漫画「鏡巳くんのクソデカ執愛。私が嫌いなオフィスの王子はXLで変態」をネタバレ解説
小鳥は、お客様相談センターに勤めるOL。
人当たりは良いが、決して器用とはいえない性格で、クレーム対応にもつい感情がにじみ出てしまう。そんな自分と、同期の鏡巳を比べるたび、胸の奥がざらついた。
鏡巳は、どんな厳しい相手にも微笑みを崩さず、的確に解決へと導く“謝罪王子”と呼ばれる男だ。整った容姿、洗練された立ち振る舞い、落ち着いた声色――完璧な彼は、いつだって周囲の注目をさらっていく。
小鳥にとっては憧れと劣等感の象徴であり、同時に、近づきがたい壁のような存在だった。
そんな小鳥には、誰にも言えない秘密がある。
「狭くて、指一本も入らない」――そんな体のせいで、恋愛はいつも中途半端に終わる。快感どころか痛みしか感じられず、満足できた試しがない。だからこそ、恋にも積極的になれず、ストレスは一人きりで密やかに解消するしかなかった。
ある晩、部署の飲み会で泥酔した小鳥は、気づけば見慣れぬ天井を見上げていた。重たいまぶたを上げると、そこには鏡巳の顔がある。

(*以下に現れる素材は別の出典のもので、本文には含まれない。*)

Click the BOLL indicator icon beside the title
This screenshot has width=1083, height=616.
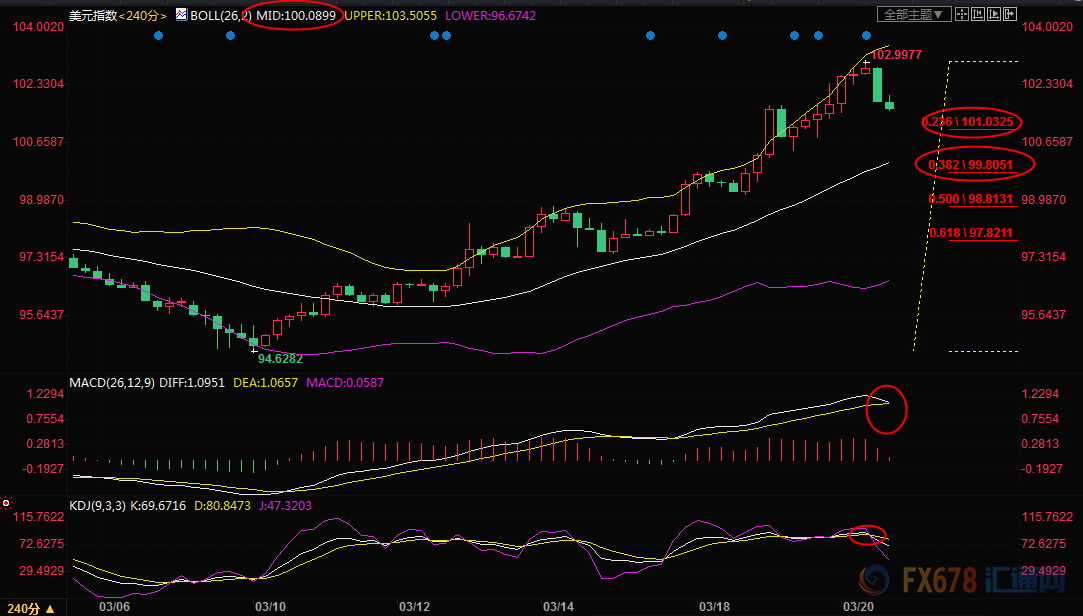click(180, 15)
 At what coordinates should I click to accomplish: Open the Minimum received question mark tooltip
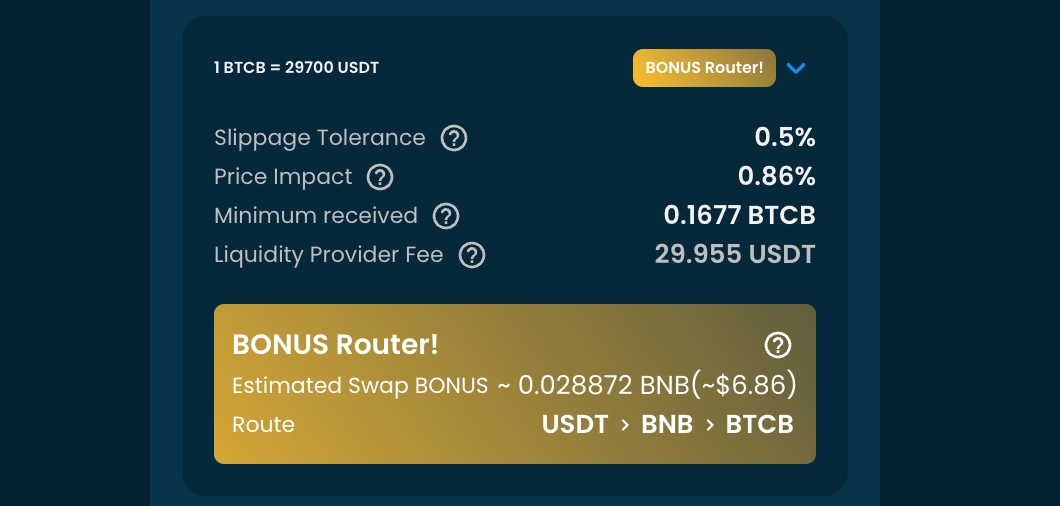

しかし、その眼差しはいつもの爽やかな王子様のものではなかった。
熱を帯び、暗く光る瞳。静かなはずの声は低く震え、小鳥の心臓を一瞬で締め付けた。
「ずっと、お前が欲しかった」
耳元に落とされたその言葉と同時に、小鳥の視界はある一点に釘付けになる。
服の間からのぞく、それは規格外の存在感。息が詰まり、言葉も出ない。
いつも穏やかで距離を取っていた彼が、今は獲物を前にした捕食者のように近づいてくる。
戸惑いと恐怖、そして…なぜか胸の奥に灯る微かな期待。
混ざり合う感情を整理する間もなく、鏡巳の指先が頬をなぞり、唇を掠める。
「俺なら…お前をちゃんと気持ちよくできる」
その囁きは、挑発とも慰めともつかない。
小鳥は抗おうとするが、鏡巳の眼差しと体温が、否応なく心を揺らしていく。
翌日から、鏡巳は何事もなかったように職場で振る舞う。
だが二人きりになると、あの夜の続きを暗に示すような視線や仕草を繰り返す。
その執着は次第に形を変え、優しい笑顔の裏に潜む独占欲を隠そうともしなくなる。
さらに、小鳥が憧れる商品開発部の先輩が彼女に近づき始めると、鏡巳は嫉妬心をむき出しにする。
会議室の片隅で、笑顔を貼り付けたまま低い声で囁く。
「俺以外のやつに触れられるな。…わかったな?」
小鳥は、自分を縛るような愛情に戸惑いながらも、なぜかその言葉に心が揺れる。
これは恐怖なのか、それとも…ずっと欲しかった“自分だけを見てくれる存在”なのか。
やがて、二人の関係は隠すことが難しいほどに深まっていく。
甘く危険な執愛に身を委ねるべきか、自由を守るために距離を置くべきか――
小鳥の答えは、まだ、胸の奥で揺れていた。